Judges put scandal of Pakistan’s toxic water under microscope
The Supreme Court has taken up an issue of life and death that the political establishment has shown no interest in addressing
Where Pakistan’s elected government has failed to check the alarming contamination of drinking water and exposure of millions to pollution-related disease, it has fallen to the country’s Supreme Court to step in.
The apex court this week summoned Murad Ali Shah, the chief minister of Sindh, to express deep concern over his government’s indifference to water pollution in the province, including human refuse being found in channels supplying drinking water.
During proceedings, Chief Justice Mian Saqib Nasir commented: “This is a matter of people’s lives which cannot be ignored. As the government failed to fulfill its responsibility, the judiciary has to intervene.”
Advocate Shahab Usto, who was among the petitioners, told Asia Times that 29 districts in Sindh alone were affected by contaminated water, adding that “80% of water in Karachi, 85% in Hyderabad, 88% in Larkana and 78% in Shikarpur is polluted, containing highly toxic ingredients which are injurious to public health.”

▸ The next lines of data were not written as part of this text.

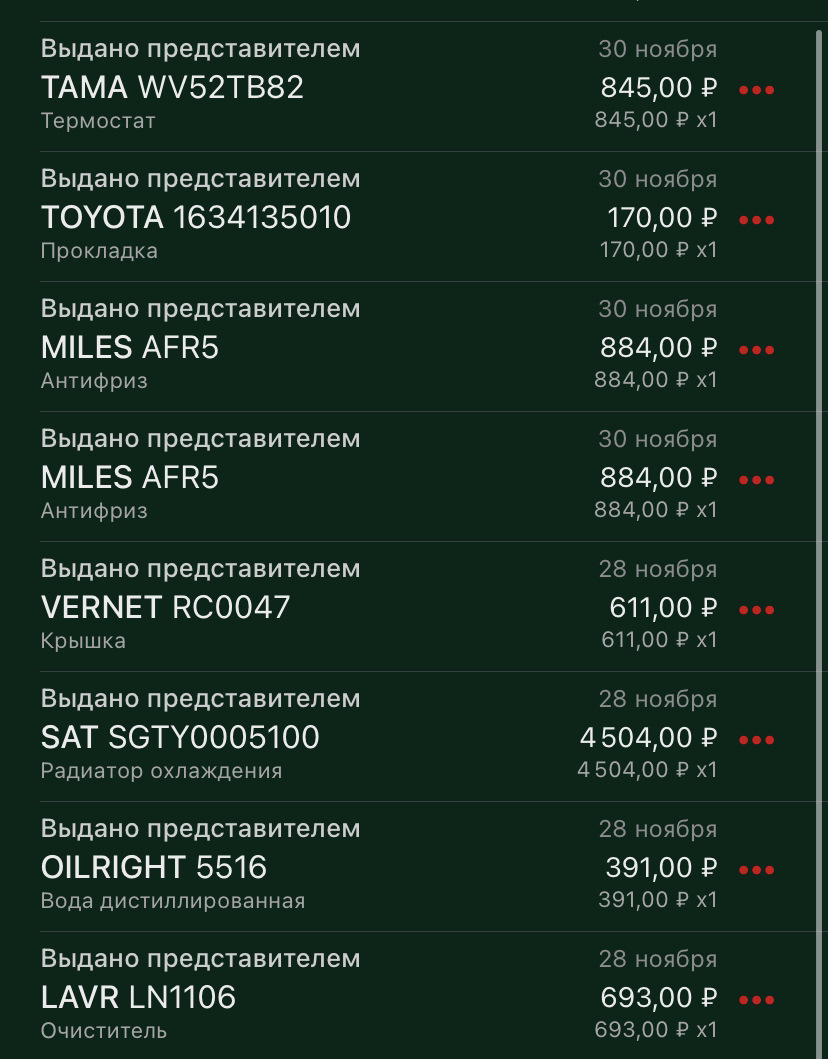Select the SAT SGTY0005100 radiator entry

point(180,738)
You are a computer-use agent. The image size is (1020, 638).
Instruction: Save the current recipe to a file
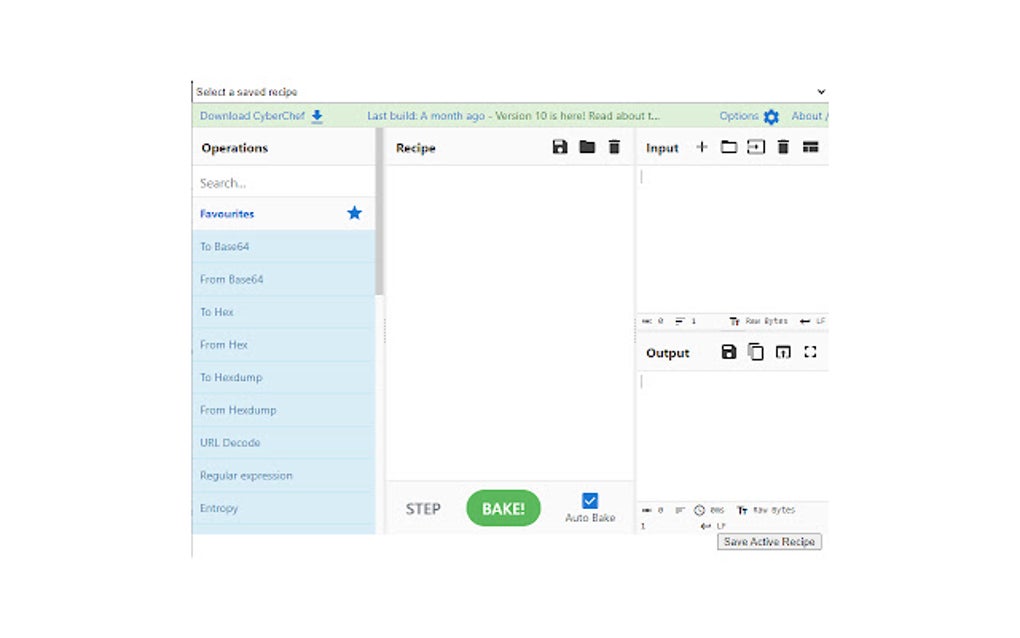(560, 147)
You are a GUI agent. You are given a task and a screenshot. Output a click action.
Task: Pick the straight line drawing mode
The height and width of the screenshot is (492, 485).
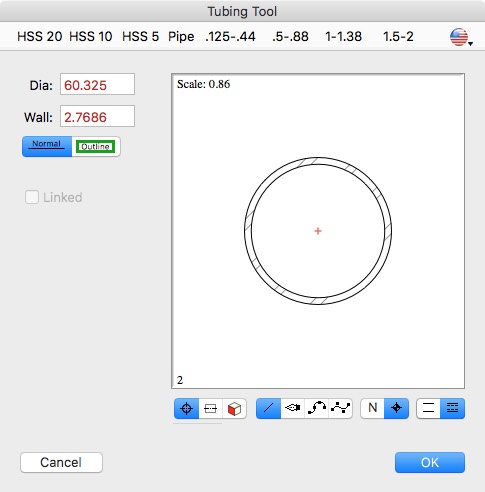tap(268, 408)
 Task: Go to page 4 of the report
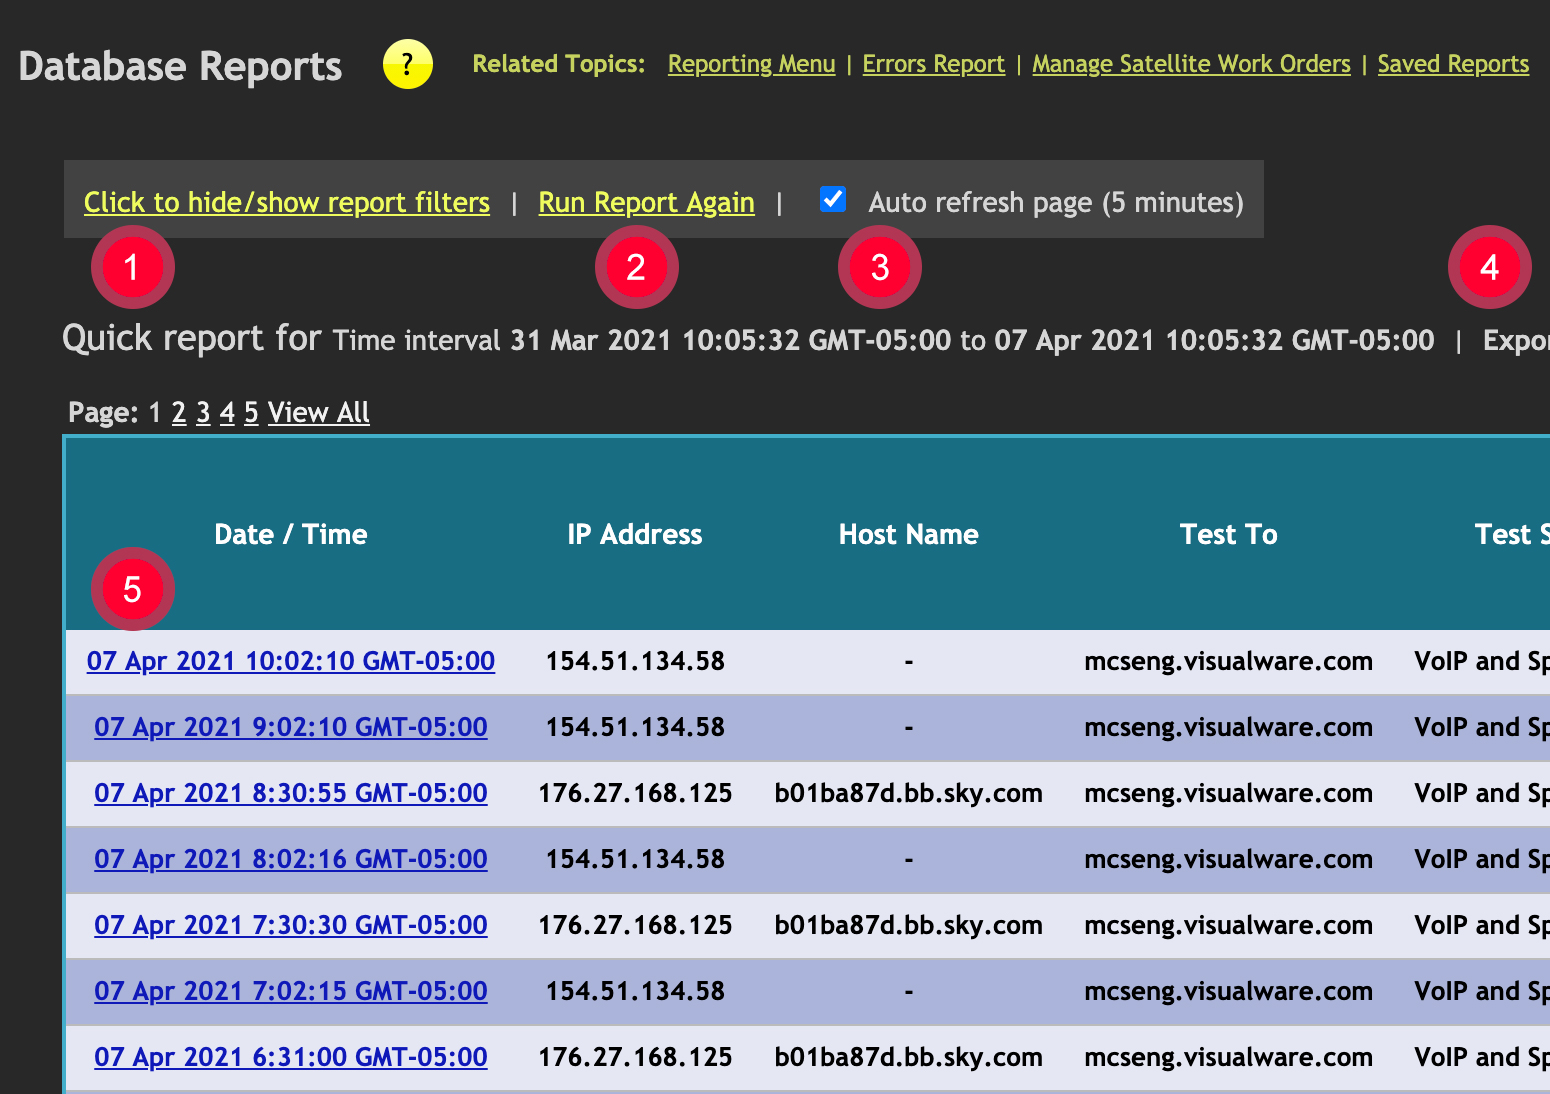[227, 412]
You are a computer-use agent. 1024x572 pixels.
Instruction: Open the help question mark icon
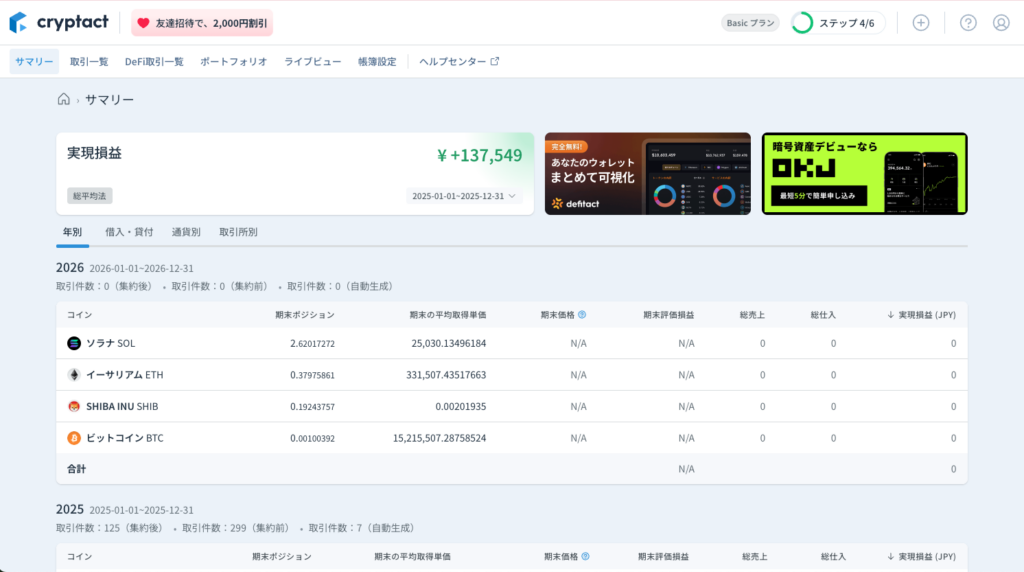click(967, 23)
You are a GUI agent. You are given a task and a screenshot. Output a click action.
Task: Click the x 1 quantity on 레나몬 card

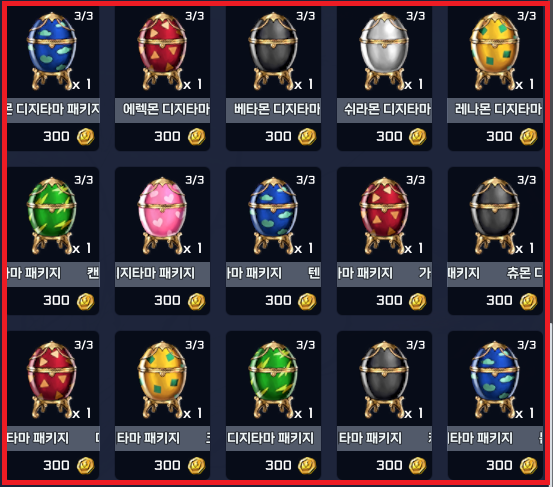(x=525, y=84)
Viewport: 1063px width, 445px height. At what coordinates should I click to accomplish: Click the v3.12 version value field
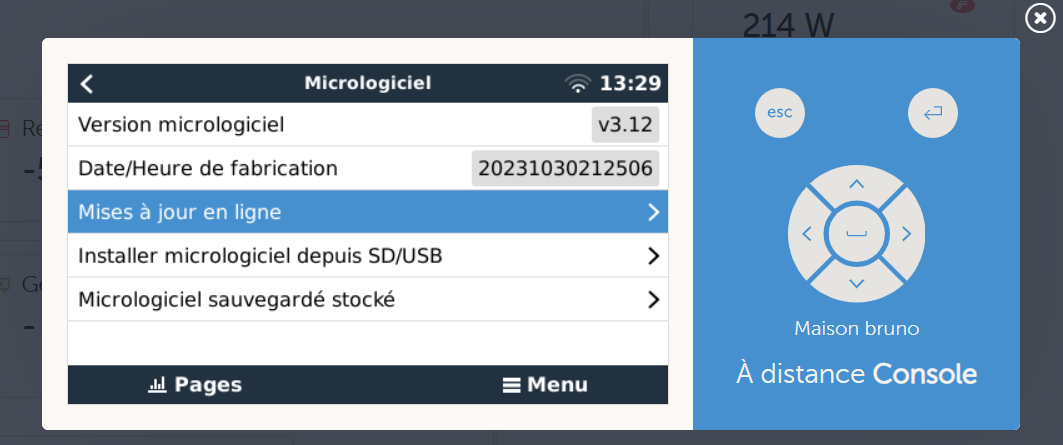point(625,125)
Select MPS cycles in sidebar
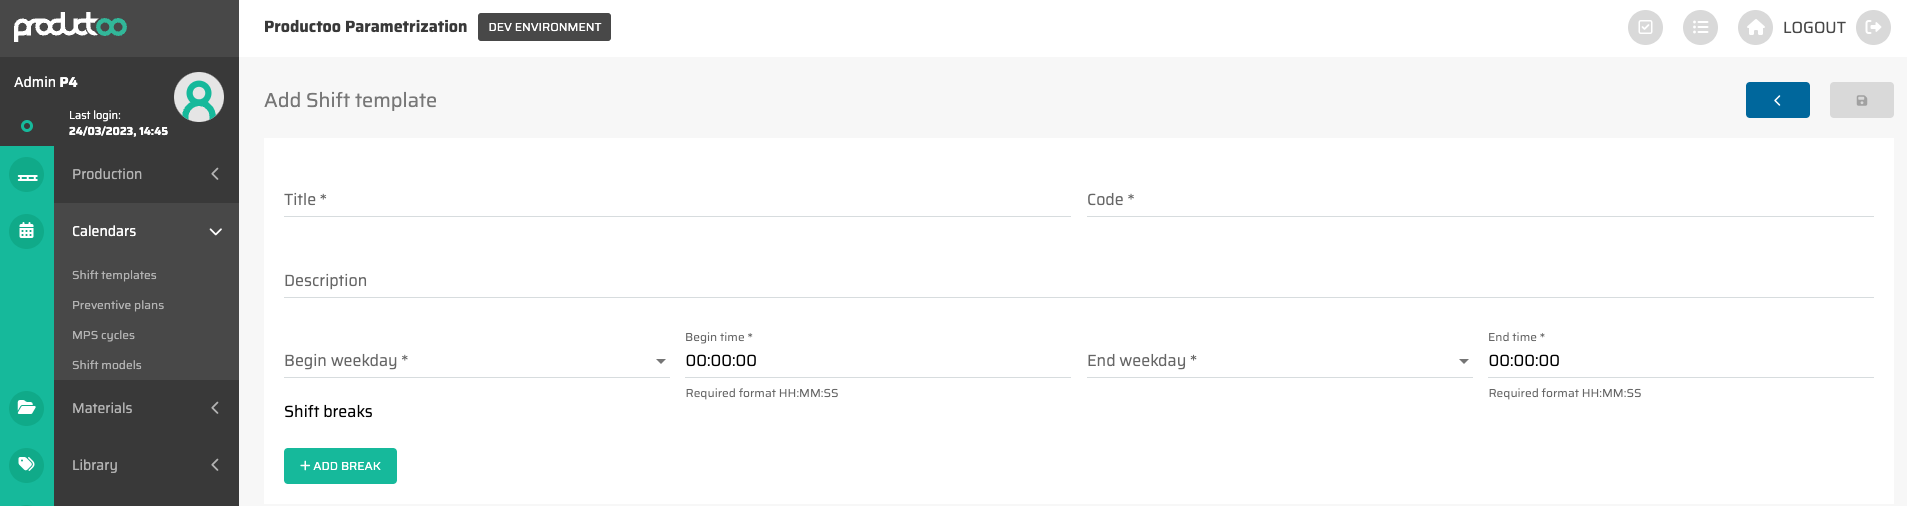 click(103, 335)
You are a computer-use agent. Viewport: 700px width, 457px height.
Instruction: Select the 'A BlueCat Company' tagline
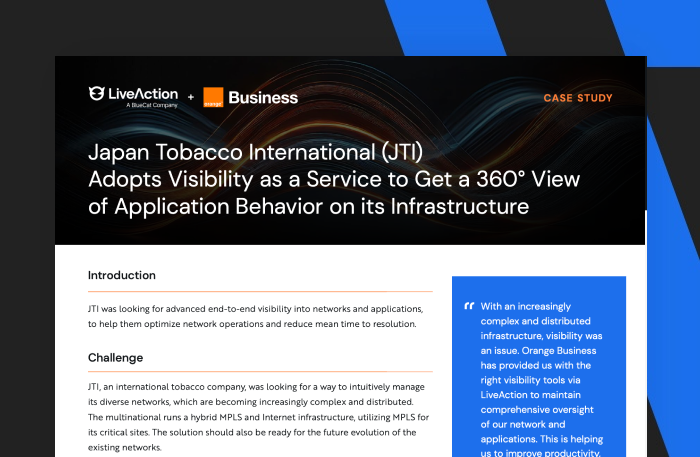(x=140, y=105)
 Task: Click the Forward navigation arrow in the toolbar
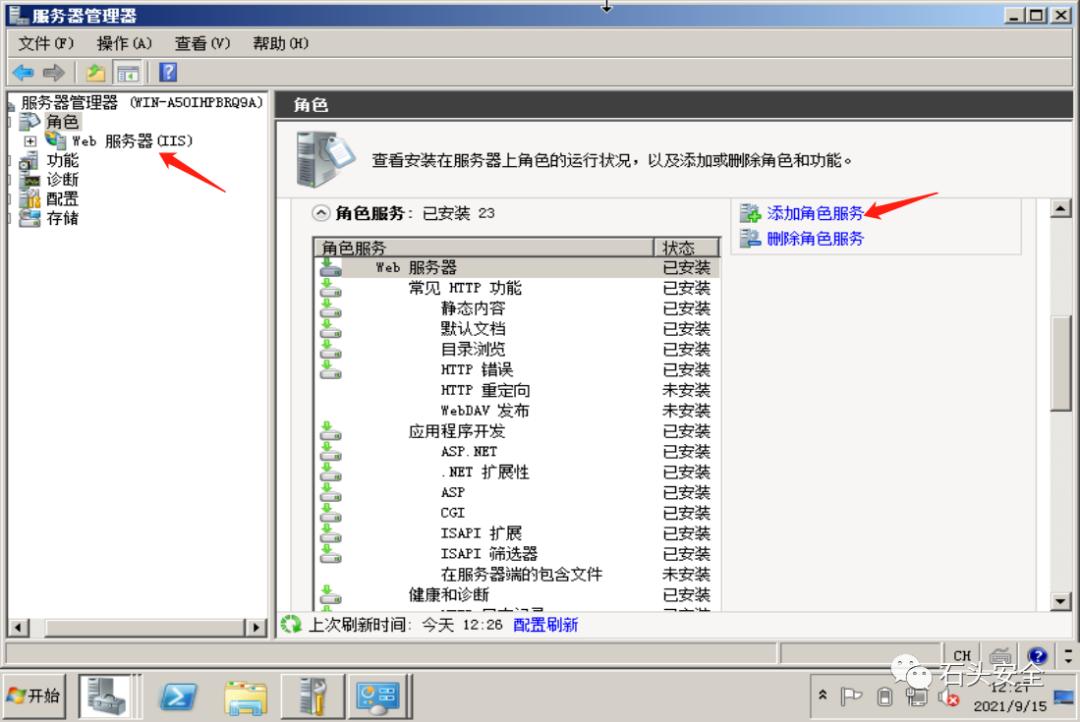click(52, 71)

He said that half of all educational institutions in Sindh were devoid of potable water facilities, while the rest are supplied with unfiltered, untreated water. He revealed that waste from hospitals, factories, and municipal buildings in the province is commonly disposed of in water sources.
Last year, the Pakistan Senate was told that more than 80% Pakistanis had no option but to drink contaminated water. The findings were based on a study by the Pakistan Council for Research in Water Resources (PCRWR) which collected water samples from 2,807 villages in 24 districts across the country and found that 82% of water was polluted with bacteria, toxic metals, turbidity, total dissolved solids, nitrates, and fluoride. In all, 84% of the water supply was found to be not fit for consumption.
“This is a matter of people’s lives which cannot be ignored. As the government failed to fulfill its responsibility, the judiciary has to intervene”
The PCRWR study revealed that microbiological contamination was one of the leading causes of cholera, diarrhea, dysentery, hepatitis, and typhoid, while arsenic pollution in water causes various types of diabetes, hypertension, birth defects, multiple types of cancer, as well as skin, kidney, heart and vascular diseases.
The ministry told the upper house that 24 state-of- the-art water testing laboratories has been set up around the country at a cost of Rs.1.2 billion (US$11.338 million) and other measures had been taken, including the introduction of microbiological testing kits, low-cost arsenic detection kits and the distribution of chlorination and disinfection tablets.
The labs, which are supposed to identify contamination in drinking water, remain ineffectual in improving the quality of potable water, however. Staff members’ salaries are not paid regularly – which has resulted in a drain of staff with relevant qualifications, including PhDs, who have moved on to greener pastures.
In August this year, the World Health Organization (WHO) warned the Pakistani authorities that 60 million people in the country were exposed to arsenic contamination, with Punjab and Sindh being the highest-risk areas. Arsenic levels in those provinces was at between 70 and 100 micrograms per liter, as against the WHO’s “safe level” of 10 micrograms. The WHO report noted that “higher concentrations of arsenic in drinking water have hazardous effects on the human body,” including causing cardiovascular diseases, skin cancers, skin lesions and neuro-developmental delays.
Any hopes that the WHO’s findings might motivate policymakers in Pakistan to take steps to remedy the situation have proved unfounded. The political class has all but laughed off the WHO report, preferring to take a head-in-the-sand approach that has only resulted in further deterioration of supplies. In Punjab and Sindh in particular, the situation has gone from bad to worse.
The Pakistan Muslim League (Nawaz), in Punjab, and the Pakistan People’s Party, in Sindh, have been in power for decades. The PML (N) stronghold of Lahore, and the Bhutto family’s hometown, Larkana, each have water contamination levels of over 88%. The political establishment prefers to remain in deep slumber, however.